Inquadrature di straniante precisione geometrica e sequenze girate interamente con la macchina a spalla – i tic stilistici di Seidl – costringono ad ammettere che buona parte dell’umanità si comporta come Richie Bravo ed Ewald e vive in posti intollerabili tipo Rimini d’inverno o la periferia rumena, trascinandosi dove i sogni e l’immaginazione sono talmente bidimensionali da essersi appiattiti sulle fantasie assurde e tristissime delle carte da parati tropicali o floreali. Se nella trilogia di Paradise o nei “docuxploitation” precedenti In the Basement e Safari era ancora vagamente concesso credere ci fosse qualche possibilità di fuga nel fuori campo, qui nonostante l’umorismo ambivalente di certe situazioni non c’è via di uscita dall’alienazione sentimentale e genetica di questi corpi ingombranti, inutili: con Wicked Games Seidl firma un’opera tremenda sull’estraneità dei padri, anche quelli mancati, e sull’inaccettabile scomparsa delle madri, come fosse l’inizio di un censimento di quelli che non riescono a essere né figli né genitori.

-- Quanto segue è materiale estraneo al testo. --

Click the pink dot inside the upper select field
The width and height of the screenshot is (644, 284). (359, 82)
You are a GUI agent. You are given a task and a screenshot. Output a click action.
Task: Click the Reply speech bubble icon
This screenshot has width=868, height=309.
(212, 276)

In chiusura, poche parole – quelle essenziali – sul film più bello visto all’inizio del Festival: un film di più di trent’anni fa, il primo della retrospettiva cronologica dedicata a Pedro Costa, un regista capace di far sentire il rumore del sangue. Blood, girato sotto l’egida di António Reis, è un miracolo in bianco e nero di trasfigurazione emotiva dei corpi di altri due fratelli, un esordio di soprannaturale ispirazione all’altezza delle proprie radici cinefile (le inquadrature di Bresson, le sospensioni di Murnau, i contrasti del Lang americano): il fondamento tragico per eccellenza, il parricidio, è il cominciamento di un poema sulla notte, i suoi pericoli e le sue promesse, nei cui tagli luminosi si sovrappongono ai volti di un ragazzo di diciassette anni, di un bambino di dieci, di una giovane innamorata i riflessi di un Portogallo incantato e inquietante.

Ma forse tutto il mondo è così, e il cinema di Costa è emerso dalle tenebre del nostro smarrimento per ricordarcelo.